An environment class should also construct a communicator_setups dictionary containing arguments for corresponding communicator class and pass it to the constructor of a base RTRLBaseEnv class. The ReacherEnv class defines the following dictionary for URCommunicator class:

class ReacherEnv(RTRLBaseEnv, gym.core.Env):
    def __init__(*args, **kwargs):
        ## some code
        communicator_setups = {'UR5':
                                   {
                                    'num_sensor_packets': obs_history,
                                    'kwargs': {'host': self.host,
                                               'actuation_sync_period': actuation_sync_period,
                                               'buffer_len': obs_history + SharedBuffer.DEFAULT_BUFFER_LEN,
                                               }
                                    }
                               }
        super(ReacherEnv, self).__init__(communicator_setups=communicator_setups,
                                         action_dim=len(self.action_space.low),
                                         observation_dim=len(self.observation_space.low),
                                         dt=dt,
                                         **kwargs)

In addition, an environment should implement at least the following methods defined in RTRLBaseEnv class:

class RTRLBaseEnv(object):
    def _compute_sensation_(self, name, sensor_window, timestamp_window, index_window):
      """Converts robot sensory data into observation data.

      This method processes sensory data, creates an observation vector,
      computes _reward_ and whether it is done, and returns all those
      to be written into shared `sensation` buffer.

      To be implemented by the Environment class.

      Returns:
          A numpy array containig data to be written to the `sensation` buffer
      """
      raise NotImplementedError

    def _compute_actuation_(self, action, timestamp, index):
      """Creates `actuation_packet`s.

      To be implemented by the Environment class.

      Args:
          action: A numpy array containing action from the agent
          timestamp: a float with associated timestamp
          index: An integer index of a current action
      """
      raise NotImplementedError

    def _reset_(self):
      """Performs the reset procedure for the task.

      To be implemented by the Environment class.
      """
      raise NotImplementedError

The _compute_sensation_ method converts (a history of) sensory data into an observation vector, computes reward, identifies whether the episode is over and returns these data as a flat numpy array.

The _compute_actuation_ method converts an action produced by an agent into a numpy array representation of a corresponding actuation command and stores it into an _actuation_packet_ dictionary, which has the format {communicator_string_name: actuation_numpy_array, ...}.

The _reset_ method defines and executes the end of an episode reset function for a given task.
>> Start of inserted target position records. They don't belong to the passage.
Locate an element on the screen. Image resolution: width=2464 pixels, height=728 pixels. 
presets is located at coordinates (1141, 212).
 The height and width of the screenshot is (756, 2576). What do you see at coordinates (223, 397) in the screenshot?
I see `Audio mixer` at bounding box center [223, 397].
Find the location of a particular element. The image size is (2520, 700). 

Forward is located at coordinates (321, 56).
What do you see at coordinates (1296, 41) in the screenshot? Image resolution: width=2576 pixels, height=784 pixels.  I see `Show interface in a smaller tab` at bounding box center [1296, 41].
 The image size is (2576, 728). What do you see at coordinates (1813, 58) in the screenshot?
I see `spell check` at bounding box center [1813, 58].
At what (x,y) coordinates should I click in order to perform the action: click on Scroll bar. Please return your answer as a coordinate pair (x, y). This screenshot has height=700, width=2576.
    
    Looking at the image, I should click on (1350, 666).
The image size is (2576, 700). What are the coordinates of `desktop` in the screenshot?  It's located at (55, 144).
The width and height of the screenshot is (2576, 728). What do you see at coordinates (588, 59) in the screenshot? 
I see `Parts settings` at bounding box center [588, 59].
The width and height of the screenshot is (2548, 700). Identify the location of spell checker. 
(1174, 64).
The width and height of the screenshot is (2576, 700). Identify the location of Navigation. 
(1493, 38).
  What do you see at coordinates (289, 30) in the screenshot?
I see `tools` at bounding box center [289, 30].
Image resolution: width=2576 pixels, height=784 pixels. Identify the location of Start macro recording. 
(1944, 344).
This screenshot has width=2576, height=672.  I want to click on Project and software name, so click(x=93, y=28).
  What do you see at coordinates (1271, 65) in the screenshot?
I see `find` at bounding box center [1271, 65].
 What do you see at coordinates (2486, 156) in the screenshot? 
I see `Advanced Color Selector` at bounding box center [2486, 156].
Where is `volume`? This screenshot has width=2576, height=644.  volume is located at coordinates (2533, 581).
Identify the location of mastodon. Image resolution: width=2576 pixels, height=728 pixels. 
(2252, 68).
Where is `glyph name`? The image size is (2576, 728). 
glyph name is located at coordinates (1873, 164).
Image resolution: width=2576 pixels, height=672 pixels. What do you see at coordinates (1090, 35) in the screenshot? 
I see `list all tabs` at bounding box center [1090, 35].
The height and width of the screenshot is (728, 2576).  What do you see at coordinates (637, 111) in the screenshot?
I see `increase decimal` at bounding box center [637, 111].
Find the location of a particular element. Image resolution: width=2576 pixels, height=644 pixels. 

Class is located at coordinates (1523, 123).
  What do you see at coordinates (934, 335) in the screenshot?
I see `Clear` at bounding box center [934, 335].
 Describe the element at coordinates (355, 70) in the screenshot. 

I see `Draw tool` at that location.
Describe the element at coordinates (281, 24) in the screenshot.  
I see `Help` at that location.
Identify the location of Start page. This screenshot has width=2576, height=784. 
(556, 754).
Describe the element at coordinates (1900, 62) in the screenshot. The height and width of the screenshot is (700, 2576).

For example, in UR5 Reacher reset moves the arm into a fixed initial position, therefore the _reset_ method sends corresponding moveL UR5 command to URCommunicator and sleeps sufficient amount of time for the command to be executed on a robot.

The above three methods can be called on a different thread or process depends on the run mode. Therefore, special care is required when implementing them. We have added the trailing underscore to the methods' name as an caution indicator.